Tolerance. Specify the minimum tolerance that is considered acceptable by STATISTICA in the Tolerance box. The minimum value that can be specified here is 1.00E-25 (i.e., a number with 24 zeros past the decimal point). However, it is not recommended to enter such an extremely low value. If the tolerance of a variable entered into the regression equation is less than the default tolerance value (.01) it means that this variable is 99 percent redundant with (identical to) the variables already in the equation. Forcing very redundant variables into the regression equation is not only questionable in terms of relevance of results, but the resultant estimates (regression coefficients) will become increasingly unreliable.
The tolerance of a variable is defined as 1 minus the squared multiple correlation of this variable with all other independent variables in the regression equation. Therefore, the smaller the tolerance of a variable, the more redundant is its contribution to the regression (i.e., it is redundant with the contribution of other independent variables). If the tolerance of any of the variables in the regression equation is equal to zero (or very close to zero) then the regression equation cannot be evaluated (the matrix is said to be ill-conditioned, and it cannot be inverted, see Note).

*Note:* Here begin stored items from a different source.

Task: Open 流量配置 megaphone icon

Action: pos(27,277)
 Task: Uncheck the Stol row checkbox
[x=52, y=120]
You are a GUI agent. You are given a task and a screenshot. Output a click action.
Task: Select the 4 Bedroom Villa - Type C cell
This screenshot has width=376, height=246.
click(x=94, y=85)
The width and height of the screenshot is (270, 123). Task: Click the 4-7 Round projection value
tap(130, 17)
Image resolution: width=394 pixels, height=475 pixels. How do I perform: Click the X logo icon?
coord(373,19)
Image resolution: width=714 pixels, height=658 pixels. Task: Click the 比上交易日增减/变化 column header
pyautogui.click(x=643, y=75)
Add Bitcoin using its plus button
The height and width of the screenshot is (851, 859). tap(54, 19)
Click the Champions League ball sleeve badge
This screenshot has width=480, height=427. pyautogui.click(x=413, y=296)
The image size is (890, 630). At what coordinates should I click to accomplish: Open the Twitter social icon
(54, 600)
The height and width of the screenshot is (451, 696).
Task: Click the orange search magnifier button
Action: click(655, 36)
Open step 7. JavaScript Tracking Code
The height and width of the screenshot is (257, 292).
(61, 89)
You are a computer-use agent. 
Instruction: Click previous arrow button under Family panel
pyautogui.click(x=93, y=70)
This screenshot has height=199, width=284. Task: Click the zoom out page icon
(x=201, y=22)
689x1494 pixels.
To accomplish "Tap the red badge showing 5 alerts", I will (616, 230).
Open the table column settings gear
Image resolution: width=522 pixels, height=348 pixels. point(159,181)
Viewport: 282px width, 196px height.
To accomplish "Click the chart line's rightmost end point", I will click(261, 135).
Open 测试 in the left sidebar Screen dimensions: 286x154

- Summary: Regression coefficients
- Click the Summary: Regression coefficients button to produce a spreadsheet with the standardized (beta) and nonstandardized (B) regression coefficients (weights), their standard error, and statistical significance. The summary statistics for the regression analysis (e.g., R, R-square, etc.) are displayed in the header of the spreadsheet.
- Partial corrs
- Click the Partial corrs button to display spreadsheets with:
- The beta in (standard regression coefficient for the respective variable if it were to enter into the regression equation as an independent variable);
- The partial correlation (between the respective variable and the dependent variable, after controlling for all other independent variables in the equation);
- The semi-partial (part) correlation (the correlation between the unadjusted dependent variable with the respective variable after controlling for all independent variables in the equation);
- The tolerance for the respective variable (defined as 1 minus the squared multiple correlation between the respective variable and all independent variables in the regression equation);
- The minimum tolerance (the smallest tolerance among all independent variables in the equation if the respective variable were to be entered as an additional independent variable);
- The t-value associated with these statistics for the respective variable;
- The statistical significance of the t-value.
These statistics will first be displayed separately for variables not currently in the regression equation (if any), and for the variables in the regression equation.
- Save pred
- /resid. Click the Save pred./resid button to save the predicted and residual values for the current regression equation. This button is only available if a raw data file is analyzed (not a matrix file).
- Alpha level for highlighting
- Specify the desired Alpha level (.0001 < a < .5) in the Alpha level for highlighting box. This value is used for highlighting significant results in the spreadsheet. The default value for Alpha is .05. The value is used to determine the significance of a specific effect. If the p-value is less than or equal to the designated value for Alpha, we say that the effect is significant and it is highlighted in the spreadsheet.